2. The recent Jules Reiver book is a modern version of the Bolender book, but it too is short on die states. Several of the plates that he used were composites and not of an actual coin. His rarity ratings also significantly disagreed with that of the John Reich Collectors Society estimates. Most specialists use the JRCS ratings, and you can cherrypick a variety that Reiver rates as more common than the JRCS rating.


3. The Bowers-Borckardt encyclopedia on Silver Dollars (circa early 1990's). I like this book quite a bit. It has lots of information regarding notable specimens, grade population estimates, rarity estimates, die state information, die marriage attribution and general interesting historical information.


The rarity estimates also differ from that of the JRCS. This encyclopedia also contains an easy-guide to attributing ED die marriages. You can easily photocopy the few pages and carry it around the shows with you.
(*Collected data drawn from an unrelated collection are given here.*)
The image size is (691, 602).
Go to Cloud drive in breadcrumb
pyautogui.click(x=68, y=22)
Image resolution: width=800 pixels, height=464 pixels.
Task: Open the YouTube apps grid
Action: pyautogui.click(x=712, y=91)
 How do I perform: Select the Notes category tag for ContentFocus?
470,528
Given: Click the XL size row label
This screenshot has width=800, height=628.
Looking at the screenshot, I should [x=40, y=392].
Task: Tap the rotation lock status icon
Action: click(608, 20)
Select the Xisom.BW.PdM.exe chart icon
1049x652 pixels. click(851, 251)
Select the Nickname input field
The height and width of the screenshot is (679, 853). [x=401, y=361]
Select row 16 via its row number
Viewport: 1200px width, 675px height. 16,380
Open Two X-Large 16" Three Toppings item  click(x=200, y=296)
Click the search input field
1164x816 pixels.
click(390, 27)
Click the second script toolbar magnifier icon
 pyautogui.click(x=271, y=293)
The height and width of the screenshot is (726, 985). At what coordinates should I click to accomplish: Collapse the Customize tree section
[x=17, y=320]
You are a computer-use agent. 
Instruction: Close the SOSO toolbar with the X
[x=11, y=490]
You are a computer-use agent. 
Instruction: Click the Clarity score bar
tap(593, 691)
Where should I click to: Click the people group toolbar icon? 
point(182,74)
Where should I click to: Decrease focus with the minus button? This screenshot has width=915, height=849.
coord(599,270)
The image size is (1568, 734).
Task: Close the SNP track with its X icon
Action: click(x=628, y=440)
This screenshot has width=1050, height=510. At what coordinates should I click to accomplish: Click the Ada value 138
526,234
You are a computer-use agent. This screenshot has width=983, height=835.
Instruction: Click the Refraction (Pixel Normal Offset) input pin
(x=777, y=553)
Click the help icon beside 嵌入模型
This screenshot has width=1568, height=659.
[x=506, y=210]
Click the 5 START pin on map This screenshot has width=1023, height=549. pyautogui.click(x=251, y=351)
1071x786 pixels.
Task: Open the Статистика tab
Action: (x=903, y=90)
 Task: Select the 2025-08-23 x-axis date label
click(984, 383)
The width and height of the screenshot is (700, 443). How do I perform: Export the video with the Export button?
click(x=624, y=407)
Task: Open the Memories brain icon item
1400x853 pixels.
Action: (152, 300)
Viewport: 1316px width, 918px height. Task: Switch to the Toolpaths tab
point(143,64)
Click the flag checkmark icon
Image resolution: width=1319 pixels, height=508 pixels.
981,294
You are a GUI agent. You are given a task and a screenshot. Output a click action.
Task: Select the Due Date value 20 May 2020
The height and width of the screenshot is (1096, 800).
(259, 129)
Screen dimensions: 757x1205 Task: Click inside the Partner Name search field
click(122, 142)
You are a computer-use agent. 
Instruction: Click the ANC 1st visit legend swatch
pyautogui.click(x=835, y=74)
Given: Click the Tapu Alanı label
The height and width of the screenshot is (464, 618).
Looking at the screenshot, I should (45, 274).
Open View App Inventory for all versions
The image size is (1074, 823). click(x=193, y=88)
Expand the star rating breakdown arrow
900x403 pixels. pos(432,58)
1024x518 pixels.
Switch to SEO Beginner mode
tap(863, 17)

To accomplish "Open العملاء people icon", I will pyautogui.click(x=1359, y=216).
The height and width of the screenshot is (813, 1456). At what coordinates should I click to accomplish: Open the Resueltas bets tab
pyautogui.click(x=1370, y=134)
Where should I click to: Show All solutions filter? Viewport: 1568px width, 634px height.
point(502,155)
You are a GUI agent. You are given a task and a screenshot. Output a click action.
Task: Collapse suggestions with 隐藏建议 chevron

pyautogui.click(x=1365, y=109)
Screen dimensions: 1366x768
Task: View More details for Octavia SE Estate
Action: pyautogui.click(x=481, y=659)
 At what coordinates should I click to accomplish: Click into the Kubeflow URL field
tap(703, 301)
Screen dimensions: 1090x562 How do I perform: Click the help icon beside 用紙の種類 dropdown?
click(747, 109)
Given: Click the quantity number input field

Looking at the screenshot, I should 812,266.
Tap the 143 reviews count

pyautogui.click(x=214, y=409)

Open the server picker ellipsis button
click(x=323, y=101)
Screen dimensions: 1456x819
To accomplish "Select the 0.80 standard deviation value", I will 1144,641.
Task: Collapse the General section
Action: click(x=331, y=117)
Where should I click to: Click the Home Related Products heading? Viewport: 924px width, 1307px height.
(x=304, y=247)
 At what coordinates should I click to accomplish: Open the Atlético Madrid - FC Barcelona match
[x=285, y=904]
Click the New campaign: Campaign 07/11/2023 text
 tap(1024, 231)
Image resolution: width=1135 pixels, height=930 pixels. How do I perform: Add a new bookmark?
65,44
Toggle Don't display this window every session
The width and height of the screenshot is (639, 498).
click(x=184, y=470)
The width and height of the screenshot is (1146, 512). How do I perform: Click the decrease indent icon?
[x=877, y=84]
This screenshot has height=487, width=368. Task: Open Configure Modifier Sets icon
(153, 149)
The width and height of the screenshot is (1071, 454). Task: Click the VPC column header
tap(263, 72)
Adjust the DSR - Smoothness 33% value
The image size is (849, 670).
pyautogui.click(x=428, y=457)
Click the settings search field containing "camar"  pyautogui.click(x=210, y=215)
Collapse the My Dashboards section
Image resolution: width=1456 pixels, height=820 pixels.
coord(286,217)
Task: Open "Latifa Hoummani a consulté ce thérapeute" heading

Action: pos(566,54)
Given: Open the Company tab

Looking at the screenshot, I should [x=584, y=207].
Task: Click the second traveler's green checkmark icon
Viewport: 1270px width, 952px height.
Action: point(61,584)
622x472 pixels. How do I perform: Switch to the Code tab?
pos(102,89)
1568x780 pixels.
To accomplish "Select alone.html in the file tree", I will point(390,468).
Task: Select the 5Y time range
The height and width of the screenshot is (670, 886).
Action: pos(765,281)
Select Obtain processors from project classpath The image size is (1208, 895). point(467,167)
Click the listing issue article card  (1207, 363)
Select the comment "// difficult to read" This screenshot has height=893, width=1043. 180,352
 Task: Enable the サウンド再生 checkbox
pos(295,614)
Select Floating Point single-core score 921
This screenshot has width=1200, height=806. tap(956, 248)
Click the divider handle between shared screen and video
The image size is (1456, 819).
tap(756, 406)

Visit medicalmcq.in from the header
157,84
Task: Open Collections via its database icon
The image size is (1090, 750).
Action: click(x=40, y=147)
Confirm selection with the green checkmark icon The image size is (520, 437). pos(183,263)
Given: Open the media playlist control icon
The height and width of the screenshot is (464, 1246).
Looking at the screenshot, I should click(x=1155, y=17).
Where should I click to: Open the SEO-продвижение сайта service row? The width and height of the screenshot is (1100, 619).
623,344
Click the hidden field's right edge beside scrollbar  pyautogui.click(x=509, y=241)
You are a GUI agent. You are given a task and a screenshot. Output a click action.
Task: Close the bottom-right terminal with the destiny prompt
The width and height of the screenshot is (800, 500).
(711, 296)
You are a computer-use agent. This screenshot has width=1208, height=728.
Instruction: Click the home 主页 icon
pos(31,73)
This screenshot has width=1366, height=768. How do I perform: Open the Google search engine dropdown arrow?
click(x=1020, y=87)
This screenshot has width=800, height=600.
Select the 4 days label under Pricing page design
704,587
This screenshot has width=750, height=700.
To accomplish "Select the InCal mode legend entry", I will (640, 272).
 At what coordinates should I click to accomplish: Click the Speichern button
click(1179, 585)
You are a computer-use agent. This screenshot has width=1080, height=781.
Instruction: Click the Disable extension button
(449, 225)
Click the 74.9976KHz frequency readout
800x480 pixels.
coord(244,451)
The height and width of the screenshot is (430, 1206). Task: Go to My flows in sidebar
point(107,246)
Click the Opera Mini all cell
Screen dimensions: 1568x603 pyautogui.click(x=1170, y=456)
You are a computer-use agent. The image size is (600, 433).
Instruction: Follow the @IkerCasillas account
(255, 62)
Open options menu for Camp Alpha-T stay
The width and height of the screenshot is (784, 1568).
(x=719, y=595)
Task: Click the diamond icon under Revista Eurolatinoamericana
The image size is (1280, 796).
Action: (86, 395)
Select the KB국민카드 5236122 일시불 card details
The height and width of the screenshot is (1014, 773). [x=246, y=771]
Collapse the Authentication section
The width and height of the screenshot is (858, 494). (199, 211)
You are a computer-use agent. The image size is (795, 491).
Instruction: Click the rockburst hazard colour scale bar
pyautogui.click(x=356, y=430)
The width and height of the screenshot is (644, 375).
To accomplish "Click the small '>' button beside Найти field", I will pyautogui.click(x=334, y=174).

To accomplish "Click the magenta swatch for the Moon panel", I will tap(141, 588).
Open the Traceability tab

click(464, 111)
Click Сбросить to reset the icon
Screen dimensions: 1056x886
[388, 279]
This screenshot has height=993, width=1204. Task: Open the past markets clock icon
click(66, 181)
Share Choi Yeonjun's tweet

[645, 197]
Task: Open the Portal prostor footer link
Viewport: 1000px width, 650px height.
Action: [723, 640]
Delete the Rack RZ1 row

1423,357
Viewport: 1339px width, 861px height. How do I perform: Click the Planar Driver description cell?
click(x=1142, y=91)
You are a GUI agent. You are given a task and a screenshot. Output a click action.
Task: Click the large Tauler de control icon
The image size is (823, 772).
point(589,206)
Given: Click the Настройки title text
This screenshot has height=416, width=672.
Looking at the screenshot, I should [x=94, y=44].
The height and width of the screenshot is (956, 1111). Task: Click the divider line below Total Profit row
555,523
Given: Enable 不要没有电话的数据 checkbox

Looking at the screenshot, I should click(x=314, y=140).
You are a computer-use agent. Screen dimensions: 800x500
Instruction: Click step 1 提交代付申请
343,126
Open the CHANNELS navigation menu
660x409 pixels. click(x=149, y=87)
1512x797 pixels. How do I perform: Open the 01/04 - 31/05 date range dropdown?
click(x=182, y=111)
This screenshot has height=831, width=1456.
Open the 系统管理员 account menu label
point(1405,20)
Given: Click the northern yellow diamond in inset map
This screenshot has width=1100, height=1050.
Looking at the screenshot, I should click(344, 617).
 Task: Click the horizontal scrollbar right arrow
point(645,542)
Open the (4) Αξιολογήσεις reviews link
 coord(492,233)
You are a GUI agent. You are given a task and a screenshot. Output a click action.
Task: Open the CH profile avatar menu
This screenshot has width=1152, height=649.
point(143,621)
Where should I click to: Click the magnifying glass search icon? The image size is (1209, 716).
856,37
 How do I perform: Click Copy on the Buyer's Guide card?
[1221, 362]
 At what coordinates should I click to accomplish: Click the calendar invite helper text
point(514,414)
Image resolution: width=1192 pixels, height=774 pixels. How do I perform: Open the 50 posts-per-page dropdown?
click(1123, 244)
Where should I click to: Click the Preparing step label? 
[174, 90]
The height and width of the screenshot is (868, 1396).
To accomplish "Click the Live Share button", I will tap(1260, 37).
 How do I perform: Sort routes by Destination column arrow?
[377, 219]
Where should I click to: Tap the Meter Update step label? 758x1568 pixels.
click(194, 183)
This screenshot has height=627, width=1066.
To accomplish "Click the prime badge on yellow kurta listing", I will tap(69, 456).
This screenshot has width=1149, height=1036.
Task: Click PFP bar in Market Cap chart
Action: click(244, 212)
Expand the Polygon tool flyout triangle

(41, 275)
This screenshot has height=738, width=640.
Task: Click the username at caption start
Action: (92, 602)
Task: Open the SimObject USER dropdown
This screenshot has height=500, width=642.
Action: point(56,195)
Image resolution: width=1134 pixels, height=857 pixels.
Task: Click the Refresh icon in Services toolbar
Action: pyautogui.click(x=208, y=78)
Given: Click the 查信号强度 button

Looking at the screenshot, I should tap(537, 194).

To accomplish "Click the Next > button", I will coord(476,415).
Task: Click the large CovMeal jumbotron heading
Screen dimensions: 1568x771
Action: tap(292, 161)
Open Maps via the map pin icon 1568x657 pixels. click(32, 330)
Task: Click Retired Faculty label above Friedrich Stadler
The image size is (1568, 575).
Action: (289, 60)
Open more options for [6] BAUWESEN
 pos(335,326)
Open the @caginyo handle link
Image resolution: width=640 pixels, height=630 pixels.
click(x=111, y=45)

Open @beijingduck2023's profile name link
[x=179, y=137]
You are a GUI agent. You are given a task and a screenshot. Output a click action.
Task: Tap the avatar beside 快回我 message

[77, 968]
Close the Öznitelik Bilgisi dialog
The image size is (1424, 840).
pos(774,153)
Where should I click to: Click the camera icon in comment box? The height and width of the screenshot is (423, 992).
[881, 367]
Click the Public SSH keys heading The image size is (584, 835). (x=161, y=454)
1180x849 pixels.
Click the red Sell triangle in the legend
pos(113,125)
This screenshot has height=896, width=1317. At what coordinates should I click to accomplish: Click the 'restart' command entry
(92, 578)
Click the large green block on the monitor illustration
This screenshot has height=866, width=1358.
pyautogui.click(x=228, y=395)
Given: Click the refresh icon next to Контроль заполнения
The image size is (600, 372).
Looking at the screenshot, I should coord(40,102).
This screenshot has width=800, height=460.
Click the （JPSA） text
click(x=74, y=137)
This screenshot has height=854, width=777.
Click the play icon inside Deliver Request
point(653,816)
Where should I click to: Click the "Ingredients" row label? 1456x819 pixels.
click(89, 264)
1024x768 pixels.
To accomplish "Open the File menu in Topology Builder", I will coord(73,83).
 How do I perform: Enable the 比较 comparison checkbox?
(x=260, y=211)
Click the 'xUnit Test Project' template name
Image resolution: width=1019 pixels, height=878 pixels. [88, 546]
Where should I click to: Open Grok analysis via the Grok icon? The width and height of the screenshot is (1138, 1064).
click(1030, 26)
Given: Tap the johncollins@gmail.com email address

It is from this book that the Bowers-Borckardt (BB) system of attribution is derived.


Supposedly, Bowers and Borckardt is working on an update of this famous encyclopedia.


4. Auction catalogs. There are several auction catalogs that come to mind: 1975 Superior ANA; Bowers (Flannagan, 11/01); Heritage CSNS (Silverman, 4/02); Superior Elite (Cardinal, 1/02); Heritage FUN (Hering, 1/02); Goldbergs pre-LB (San Marino, 9/02); Heritage LB (Albany, 9/02).


These auction catalogs give you a lot of research information as well as pricing information. It's interesting to look at the Hering collection and the prices realized. His was essentially an accumulation of as many ED's as he can find. The quality of his material as varied, and the prices reflected that.


5. The John Reich Journal. This is a twice (or thrice) annual publication of the JRCS, and contains much scholarly information about all Bust coinage, including ED's. To join, go to www.jrcs.org.


ED's, as with all such early material, is best collected with a lot of patience and knowledge. Take the time to read and to learn; to many, the learning is sometimes even more enjoyable than the acquisition of the coin.